- [Provided text]:

*** Block opens ***

Hastings Center News
America’s Bioethicists and Health Care Leaders: Government Must Use Federal Powers To Fight COVID-19
Nearly 1,400 of the nation’s most prominent bioethicists and health leaders signed an urgent letter to Congress and the White House, imploring the U.S. government to immediately use its federal power and funds to respond to the COVID-19 pandemic as a matter of moral imperative. The petition was developed by Mildred Solomon, president of The Hastings Center, and Lawrence Gostin, a Hastings Fellow and director of the O’Neill Institute for National and Global Health Law at Georgetown University.
The letter calls for five immediate federal actions:
- Ensure the manufacture and distribution of needed supplies.
- Commit to payment for COVID-19 care and treatment.
- Provide sick leave for all.
- Protect the vulnerable.
- Build a comprehensive, trustworthy communication strategy.
The signatories acknowledge that President Trump has invoked the Defense Production Act, which grants the administration broad powers to incentivize and direct the manufacture of essential medical and other supplies. However, the administration has refrained from using that power to its full extent. The bioethicists are now calling for immediate, forceful federal action to rapidly manufacture and distribute personal protective equipment and much-needed ventilators and to take other critical actions hospitals and health professionals need urgently.
“We are at a precipice and implore the federal government to act—to do things only the U.S. government has the power and the means to do— and upon which the nation’s vitality depends,” said Solomon, explaining the purpose of the petition. “Because of the dire lack of supplies and ventilators, health care workers will face heart-wrenching decisions with life and death consequences. As bioethicists, we have the expertise to offer triage guidance, but our first and immediate obligation is to prevent or dramatically reduce the need for such decisions.”
The bioethicists also emphasized the humanitarian disaster that awaits and the likelihood of human rights violations.
“In a pandemic, the federal government must ensure that hospitals and health professionals have all the tools they need to protect themselves, the public, and their patients,” Gostin said, and went on to define coordinated, forceful federal action as an ethical duty: “Equity and justice are vital, safeguarding community health while protecting the most vulnerable. The federal government must recognize that, no matter one’s political affiliations or ideologies, this is a moral imperative, and nothing short of powerful government action will work.”

*** Block closes ***

- [Required work]:
Please print the part of the Hastings Center news item that begins at the words "The letter calls" and stops after "professionals need urgently.", word for word.

- [Dataset content]:
*** Block opens ***

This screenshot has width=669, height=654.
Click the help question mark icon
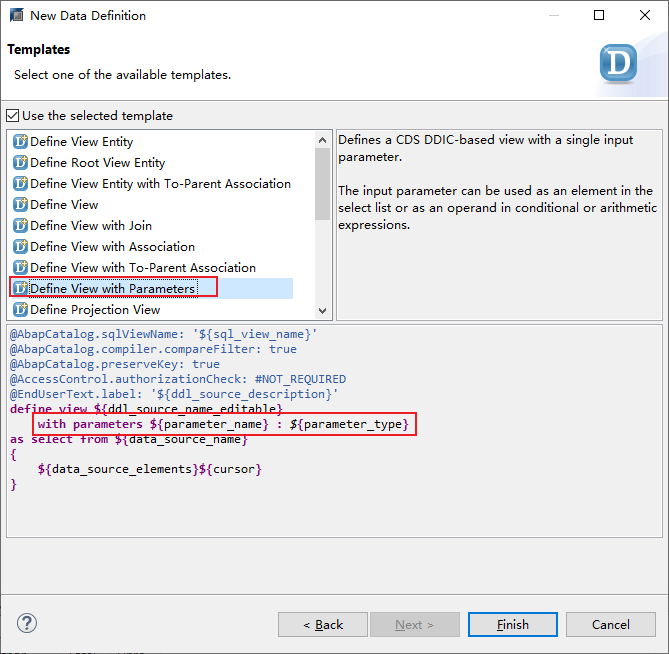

*** Block closes ***

- [Result of this exercise]:
The letter calls for five immediate federal actions:
- Ensure the manufacture and distribution of needed supplies.
- Commit to payment for COVID-19 care and treatment.
- Provide sick leave for all.
- Protect the vulnerable.
- Build a comprehensive, trustworthy communication strategy.
The signatories acknowledge that President Trump has invoked the Defense Production Act, which grants the administration broad powers to incentivize and direct the manufacture of essential medical and other supplies. However, the administration has refrained from using that power to its full extent. The bioethicists are now calling for immediate, forceful federal action to rapidly manufacture and distribute personal protective equipment and much-needed ventilators and to take other critical actions hospitals and health professionals need urgently.